## [Problems to work on]
(a) Answer these questions about the trimmer forum thread:
(i) Which Husqvarna model did tommyus4 buy?
(ii) According to Zombiechopper, how much more does the Honda cost than the Stihl in Canada?
(iii) What share of the time does Hustihler say the Husqvarna gets used?
(b) Can you print the part of the trimmer forum thread that opens with the words containing "I could not" and closes with "and low vibes."?
(c) What comes next in the trimmer forum thread? Write a continuation that starts after its last sentence.
Provided text section start
Perhaps someone can enlighten me as I've wondered this for some time.

J2F


----------



## tommyus4 (Jun 13, 2012)

jus2fat said:


> Just out of curiosity...why even mess with the "hybrids"..??
> 
> If someone wanted 4-stroke torque...why not just buy a Honda..??
> J2F



That is the conclusion I came to. So, it was between the Husky with the Honda 4s or the Husky 2 stroke 326ls.

I could not find one negative comment about either so I bought the lighter 2 stroke. It's not a beast but it's perfect for normal yard work. Two hours is nothing, it's that light.


----------



## mweba (Jun 13, 2012)

Husky 324ld or ldx? Mine has been to h and back running a broom, edger and trimmer. Super quiet with great torque and low vibes.


----------



## Zombiechopper (Jun 13, 2012)

jus2fat said:


> Just out of curiosity...why even mess with the "hybrids"..??
> 
> If someone wanted 4-stroke torque...why not just buy a Honda..??
> 
> ...



Stihl FS 110 is 12.1 lbs vs 14.8 lbs. for Honda 35SLT and that is dry weight. You gotta fill it with oil and carry that oil around everywhere. The Honda is also $150 more than the Stihl in Canada. So, 2.7 lbs is the reason!


----------



## Hustihler (Jun 13, 2012)

I guess I'll throw my 2 cents in. I help my father cut grass on the side as supplemental income(anything to make a dollar, right). We are not a huge business, by any means. Most of our customers are elderly women, with tons of trees, bushes, flowers, and other numerous obstacles; we also mow some open fields with long ditch lines and fence rows. So our requirements for trimmers are lite and fast for edging work, but adequate power for the overgrown stuff. We started with a used Stihl FS 55 and a "commercial" craftsman 4-cycle, we now own 2 stihls a FS80 and a FS90, and one husqvarna 326LS. The FS 55 didn't hold up (in large part due to the previous owners abuse(bad mix ratios and zero maintenance of any kind) but we got it on the cheap and after it wouldn't restart on a 98 degree day it promptly got traded in on the husky 326LS our first real commercial unit. We looked at or tried echo, shindaiwa, Kawasaki, Honda, and tanaka. 
Here are my personal opinions: the Husqvarna gets used 90% of the time it is very lightweight, revs fast, starts easy, very agile for edging, well-built, View attachment 241638
and has been dead reliable for the past 2 years. The FS90(we've owned this unit for about 1 1/2 years) is also a good unit, but we had issues until we switched to Stihl ultra mix(it's been dead reliable after the switch), the Stihl is definitely bulkier by about 2lbs, it is also slower to spool up due to the 4-mix engine, but it definitely shines when the grass gets thick and heavy-it's a torque monster. I was lucky enough to find a local dealer with a NOS FS 80 this year and so far this has been an awesome find and it kinda splits the difference between the FS90 and the Husky and is greeting more use everyday-it's not quite as lite as the Husky, but a lot lighter than the FS90 and seems to be halfway between the 2 power wise. By the way I sold the craftsman this year to a buddy and it's still running strong, it was always reliable, but just too heavy and bulky for anything other than homeowner use.
Provided text section end
Information supplied section start
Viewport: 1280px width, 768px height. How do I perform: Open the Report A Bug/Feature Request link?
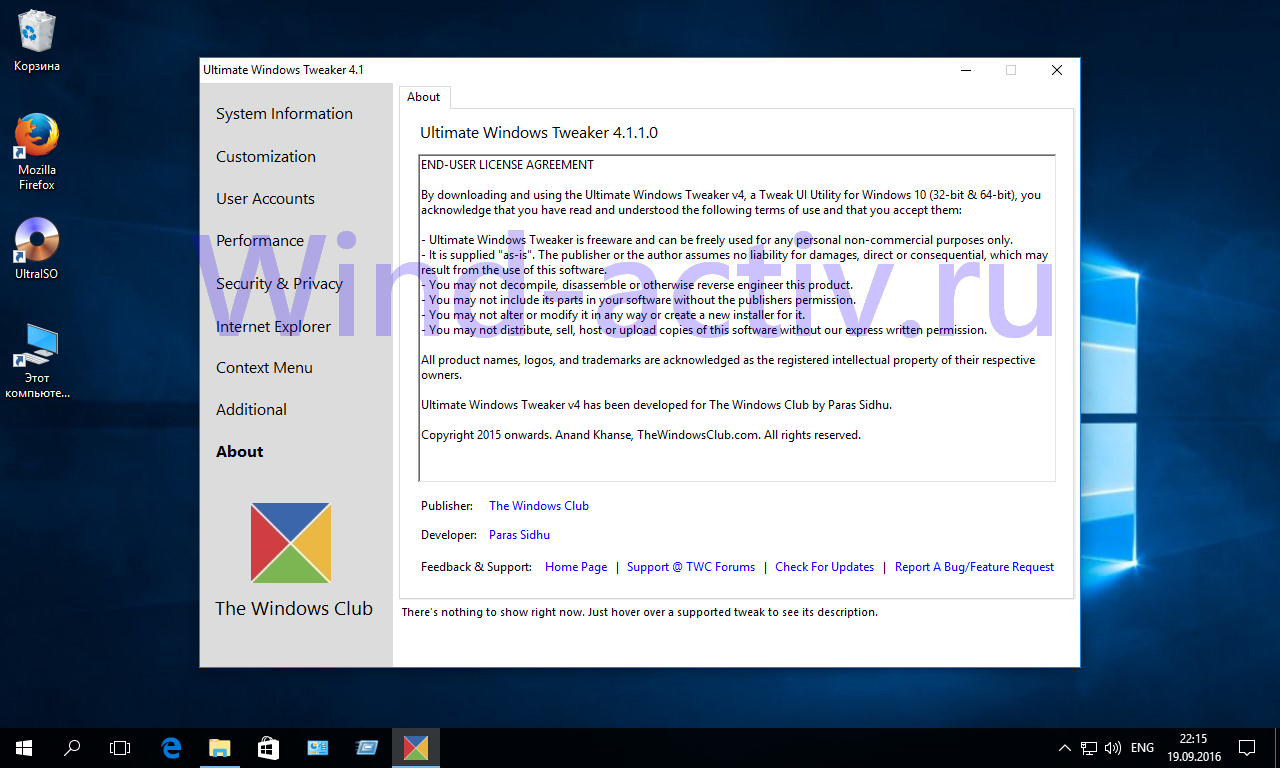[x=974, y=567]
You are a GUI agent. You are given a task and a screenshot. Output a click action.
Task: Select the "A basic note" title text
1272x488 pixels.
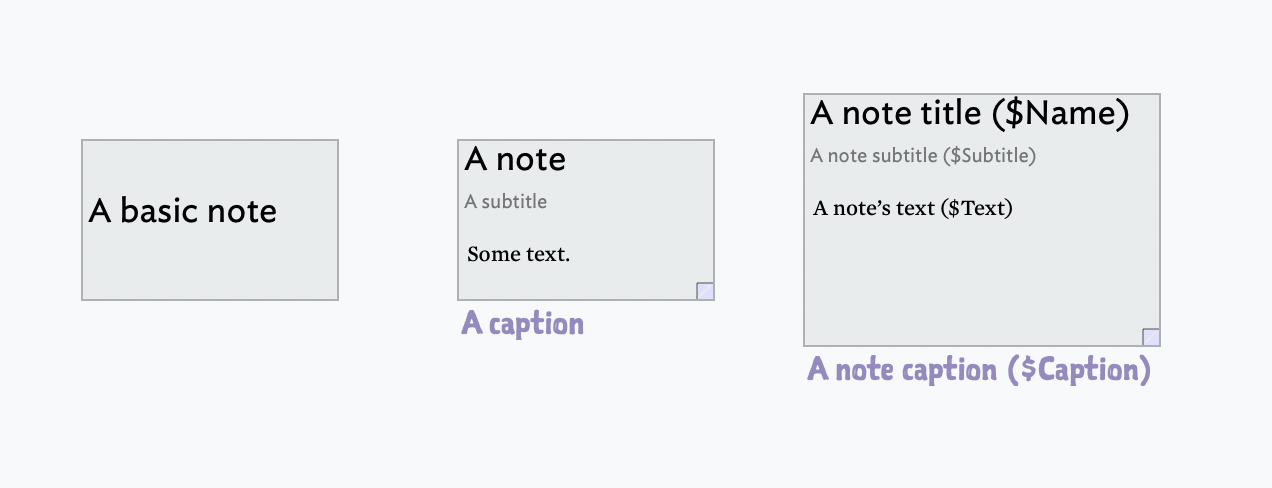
Information supplied section end
Information supplied section start
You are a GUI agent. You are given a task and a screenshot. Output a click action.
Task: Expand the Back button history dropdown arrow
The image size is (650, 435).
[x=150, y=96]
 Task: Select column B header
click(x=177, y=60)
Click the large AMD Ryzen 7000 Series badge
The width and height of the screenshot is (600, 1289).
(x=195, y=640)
Information supplied section end
## [Answers below]
(a)
(i) The Husqvarna 326LS, a two-stroke.
(ii) $150 more.
(iii) 90% of the time.

(b)
I could not find one negative comment about either so I bought the lighter 2 stroke. It's not a beast but it's perfect for normal yard work. Two hours is nothing, it's that light.


----------



## mweba (Jun 13, 2012)

Husky 324ld or ldx? Mine has been to h and back running a broom, edger and trimmer. Super quiet with great torque and low vibes.

(c)
I don't claim to be an expert by any means, just giving my personal opinions, I hope this helps. Just so you know we run the shindy speed feed heads on all our trimmers, they sell the heads with a great adaptor kit to fit most major brands.


----------



## Roll Tide (Jun 13, 2012)

Also when im edging i hold my trimmer sideways or upside down. I dont think id try that with a oil sump.


----------



## Roll Tide (Jun 13, 2012)

I have a FS 110 and love it. amazing power and smooth.


----------



## morgaj1 (Jun 13, 2012)

I have a Husqvarna 326LS with a Shindaiwa speed feed head and love the trimmer. It is very light, decent power and dead reliable. I looked at the Stihl FS-90 and FS-110, but did not like the way they felt. I would have looked at the Shindaiwa's but I don't have a local dealer. BTW, I am not brand-loyal. I always stay with one of the major manufacturers and buy what feels good to me. If my 326LS died today, I would go buy another.


----------



## stihlrookie (Jun 13, 2012)

*FS110 Owner*

I have had the fs110 for 3 years now, used for light commercial work. I take care of 5-10 lawns per week in the summer so it gets a fair amount of use. I have had zero issue with how it runs and the only thing I have had to replace is the bump head, they wear out if you bump them on walkways or rocks frequently as I do. It is very economical on fuel and doesn't seem to produce the stinky exhaust like previous trimmers I have owned. From a cold start mine will usually start on first or second pull even with the choke on. I really like it for its quietness, it is noticably quieter than other trimmers I have used. I have yet to try a saw blade on it but it has plenty of power with the provided line head, I have used it to cut 4 foot tall grasses and weeds on reclaimed properties with no problem. I am looking at buying the edger attachment for it but at 199.00 I am having trouble going ahead on that one.


----------



## mweba (Jun 13, 2012)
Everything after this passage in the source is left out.